Material Homogeneity: No statistically significant difference in DOC was found between materials of the same type (i.e., G1 vs. G2, or G4 vs. G5).

Technical Specifications

The following table summarizes key material properties and experimental results for the five tested resin-based composites (RBCs).

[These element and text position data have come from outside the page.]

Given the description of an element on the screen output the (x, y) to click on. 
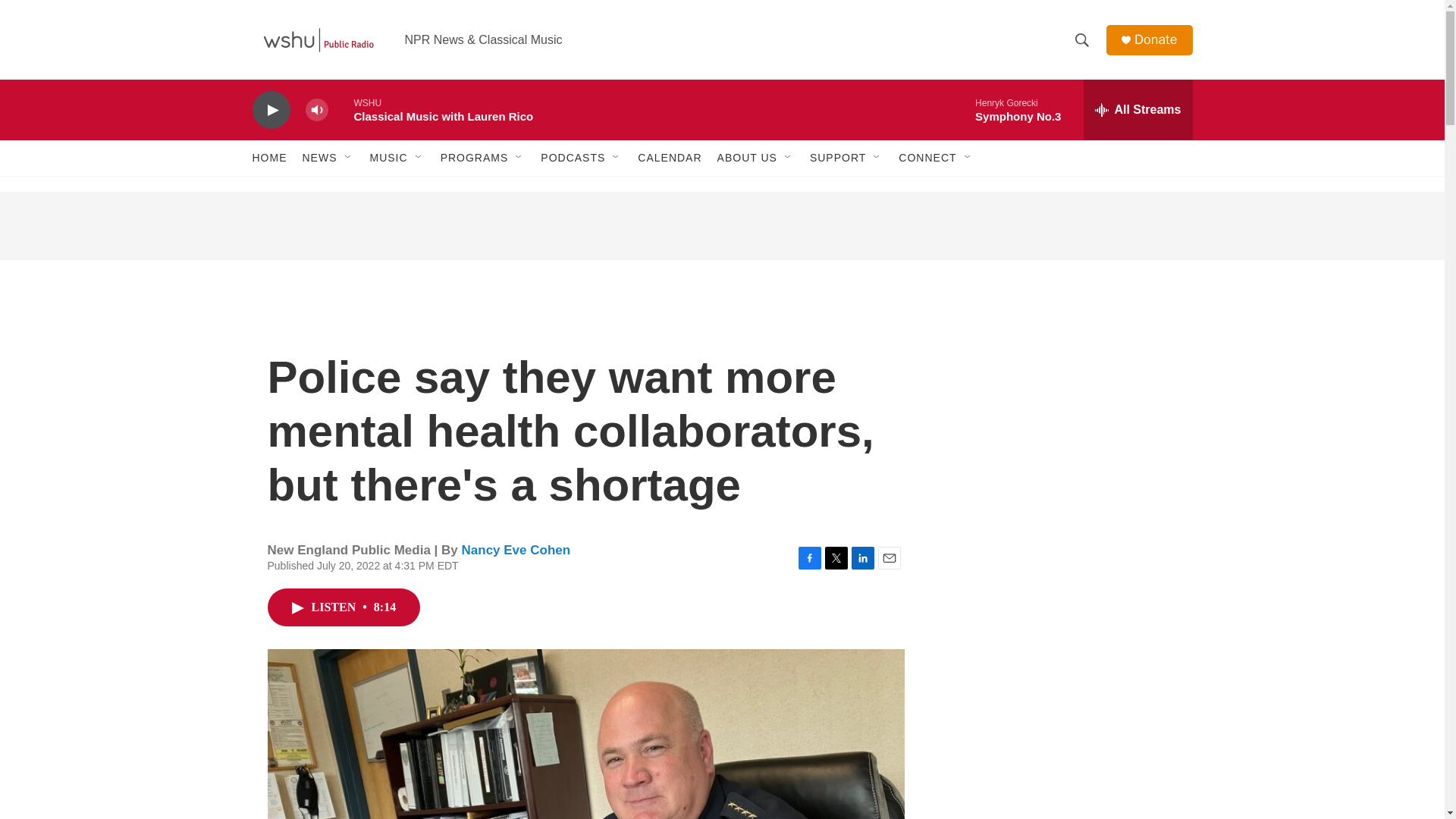
3rd party ad content (1062, 619)
3rd party ad content (721, 225)
3rd party ad content (1062, 782)
3rd party ad content (1062, 400)
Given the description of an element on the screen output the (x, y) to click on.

Parameter	Value	Unit	Context
Light Curing Irradiance	1000	mW/cm²	VALO LED LCU
Light Curing Time	20	s	Standardized for all materials
DOC (Bulk-Fill Flowable Range)	3.91 to 4.53	mm	G1 (Filtek) and G2 (Tetric)
DOC (Conventional Flowable Range)	2.47 to 2.90	mm	G4 (Filtek) and G5 (G-ænial Flo X)
DOC (Injectable Mean)	3.02	mm	G3 (G-ænial Universal Injectable)
Filler Content (Highest)	80/60	wt%/vol%	Tetric EvoFlow Bulk Fill (G2)
Filler Content (Lowest)	64.5/42.5	wt%/vol%	Filtek Bulk Fill Flowable (G1)
Vickers Hardness (Highest Mean)	72	HV	Tetric EvoFlow Bulk Fill (G2)
Vickers Hardness (Lowest Mean)	46	HV	Filtek Supreme XTE Flowable (G4)
Roughness (Highest Mean)	2.015	µm	Tetric EvoFlow Bulk Fill (G2)
Roughness (Lowest Mean)	0.130	µm	G-ænial Flo X (G5)
Microhardness Load	10	N	30 s dwell time

Key Methodologies

The study employed standardized ISO and established material science techniques for characterization:

Specimen Preparation:
- A reusable cylindrical stainless-steel mold (4 mm diameter, 10 mm depth) was used.
- The mold was filled, covered with Mylar strips, and excess material was pressed out.
- 14 samples were prepared for each of the five materials (N=70 total).
Light Curing Protocol:
- A VALO LED light-curing unit (LCU) was used at 1000 mW/cm² irradiance.
- Curing time was standardized at 20 s, with the light tip centered and in contact with the material surface.
Depth of Cure (DOC) Assessment:
- The ISO 4049 scrape technique was applied.
- Cured specimens were pushed out of the mold.
- Uncured resin was gently scraped off with a plastic spatula.
- The absolute length of the remaining cured composite was measured using a digital caliper (±0.1 mm accuracy).
- DOC was calculated as half the absolute length (DOC = Length / 2).
Roughness (Ra) Measurement:
- A PLU-Neox™ 3D laser confocal microscope (Sensofar) with a 20× objective was used.
- Measurements were taken over a 1.6 × 0.6 mm² area.
- Roughness was computed according to ISO 4288 (As filter 2.5 µm, cut-off Ac 0.8 mm).
Microhardness (HV) Measurement:
- A Vickers microhardness tester (Shimadzu®) was used.
- Five indentations were made per specimen.
- Load: 10 N; Dwell Time: 30 s.
- Hardness values (GPa) were calculated based on the average diagonal values.
Filler Morphology Analysis:
- Scanning Electron Microscope (SEM) imaging was performed (Leica Microsystems).
- Samples were coated with a gold layer (approx. 20 nm) to ensure conductivity.
- Images were collected at 3000× and 9000× magnification to study filler size and distribution.

Commercial Applications

The findings regarding the high Depth of Cure and mechanical stability of Bulk-Fill Flowable composites have direct implications for restorative dentistry, particularly in scenarios requiring simplified, time-efficient procedures.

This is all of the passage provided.